The immersed boundary method is an innovative approach to deal with the problem of modeling fluid flows interacting with a flexible, elastic boundary such as the muscle fibers of the heart. Because this is a "coupled system" -- the elastic boundary moves the fluid at the same time as the fluid pushes back against it -- the standard techniques of computational fluid dynamics are inadequate. Through workshops at the Pittsburgh Supercomputing Center and through scientific literature, the immersed boundary method has become a prevalent tool in computational research and has been applied to modeling fluids in the inner ear, clotting in blood vessels and how fish swim.
Established in 1989, the CWSA program was created as a computer-industry wide program to search out and publicly honor mean and women using information technology to foster more humane, healthy and cooperative living.

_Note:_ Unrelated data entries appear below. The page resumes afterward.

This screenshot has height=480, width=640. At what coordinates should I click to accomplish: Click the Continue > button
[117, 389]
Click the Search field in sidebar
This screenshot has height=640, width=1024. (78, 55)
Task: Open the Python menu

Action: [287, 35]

In celebrating these achievements, the program aims to help demystify technology and empower people to use it as a tool for positive change.

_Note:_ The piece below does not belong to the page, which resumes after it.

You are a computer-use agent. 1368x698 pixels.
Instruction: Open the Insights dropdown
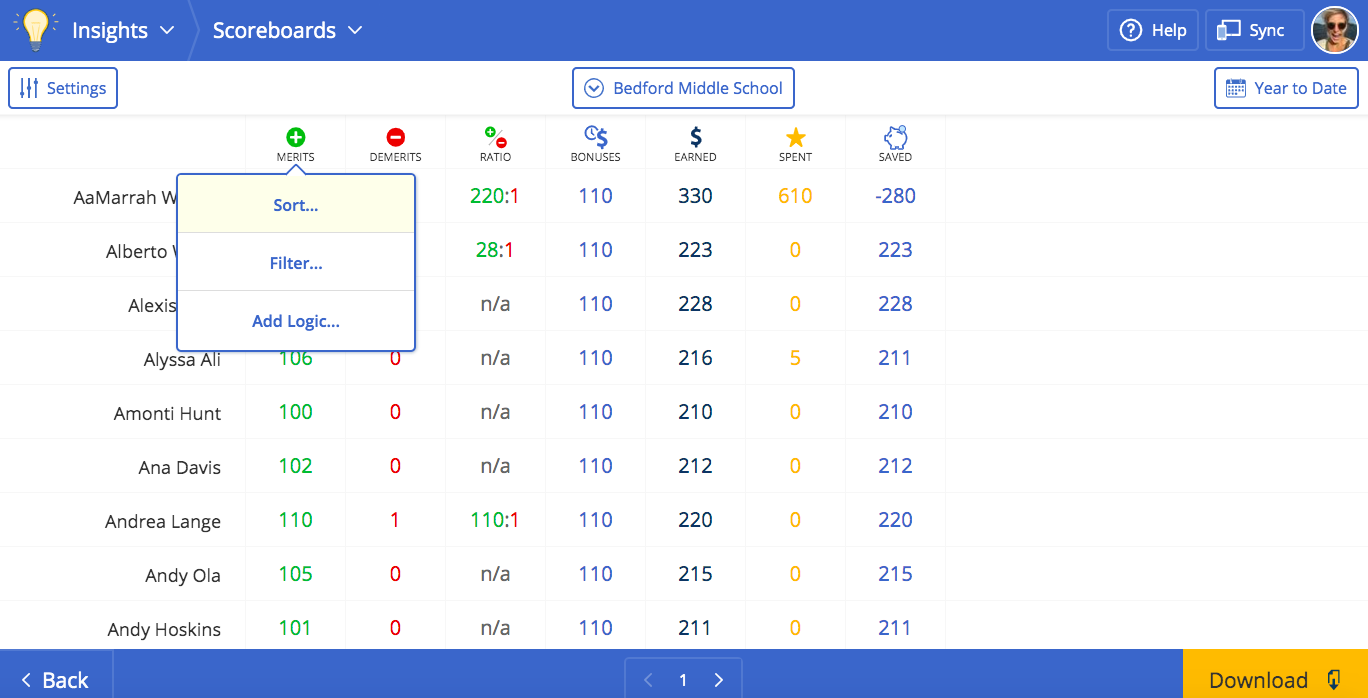(x=123, y=30)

The Breakthrough Computational Science award is sponsored by Cray Research, Inc. It is presented annually to an individual or team that has best used supercomputer-level computational science to: significantly increase the possibilities for improvement in the human condition; solve, or make notable progress on, a previously intractable problem; set new, replicative standards for scientific endeavor; and create new technological tools with which to effect change.
The award was presented on Monday, June 6, at an awards dinner in the National Building Museum, Washington, DC.
The Pittsburgh Supercomputing Center, a joint project of Carnegie Mellon University and the University of Pittsburgh together with Westinghouse Electric Corporation, was established in 1986 by a grant from the National Science Foundation with support from the Commonwealth of Pennsylvania. Its purpose is to develop and make available state-of-the-art high-performance computing for scientific researchers nationwide.
Related article, with graphics, from Projects in Scientific Computing, PSC research report.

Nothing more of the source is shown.